Virus dynamics and drug resistance

Background: Oseltamivir-resistant mutants with higher drug resistance rates and low transmission fitness costs have not accounted for influenza (sub)type viruses. Predicting the impacts of neuraminidase inhibitor therapy on infection rates and transmission of drug-resistant viral strains requires further investigation. Objectives: The purpose of this study was to assess the potential risk of oseltamivir-induced resistance for influenza A (H1N1) and A (H3N2) viruses. Materials and methods: An immune-response-based virus dynamic model was used to best fit the oseltamivir-resistant A (H1N1) and A (H3N2) infection data.
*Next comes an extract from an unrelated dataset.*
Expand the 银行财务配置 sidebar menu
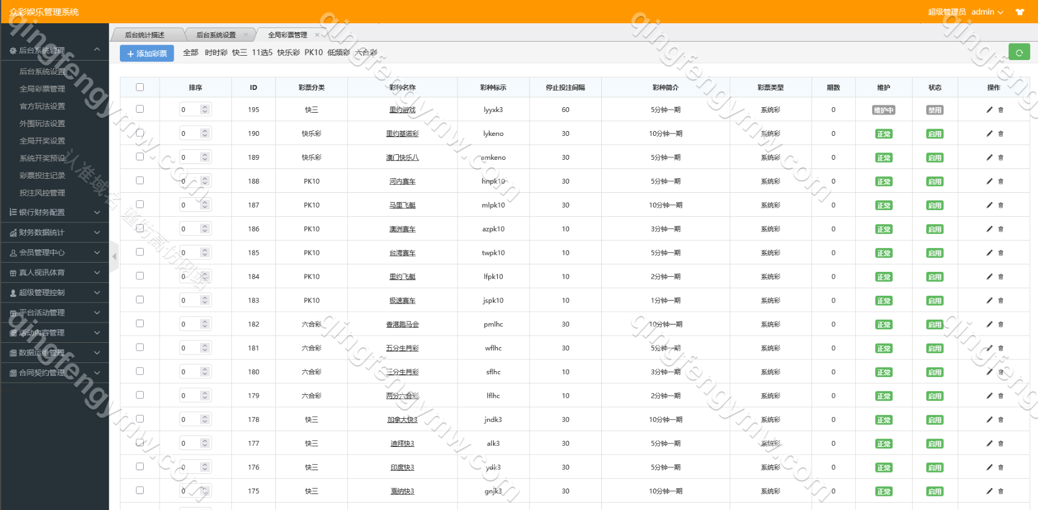This screenshot has height=510, width=1038. point(54,212)
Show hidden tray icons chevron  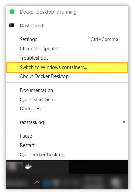[x=37, y=182]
A probabilistic risk assessment model was developed by incorporating branching process-derived probability distribution of resistance to estimate oseltamivir-induced resistance risk. Results: Mutation rate and sensitive strain number were key determinants in assessing resistance risk. By increasing immune response, antiviral efficacy, and fitness cost, the spread of resistant strains for A (H1N1) and A (H3N2) were greatly decreased. Probability of resistance depends most strongly on the sensitive strain number described by a Poisson model. Risk of oseltamivir-induced resistance increased with increasing the mutation rate for A (H1N1) only. The ≥50% of resistance risk induced by A (H1N1) and A (H3N2) sensitive infected cells were 0.4 (95% CI: 0.28–0.43) and 0.95 (95% CI 0.93–0.99) at a mutation rate of 10−6, respectively. Antiviral drugs must be administrated within 1–1.5 days for A (H1N1) and 2–2.5 days for A (H3N2) virus infections to limit viral production. Conclusion: Probabilistic risk assessment of antiviral drug-induced resistance is crucial in the decision-making process for preventing influenza virus infections.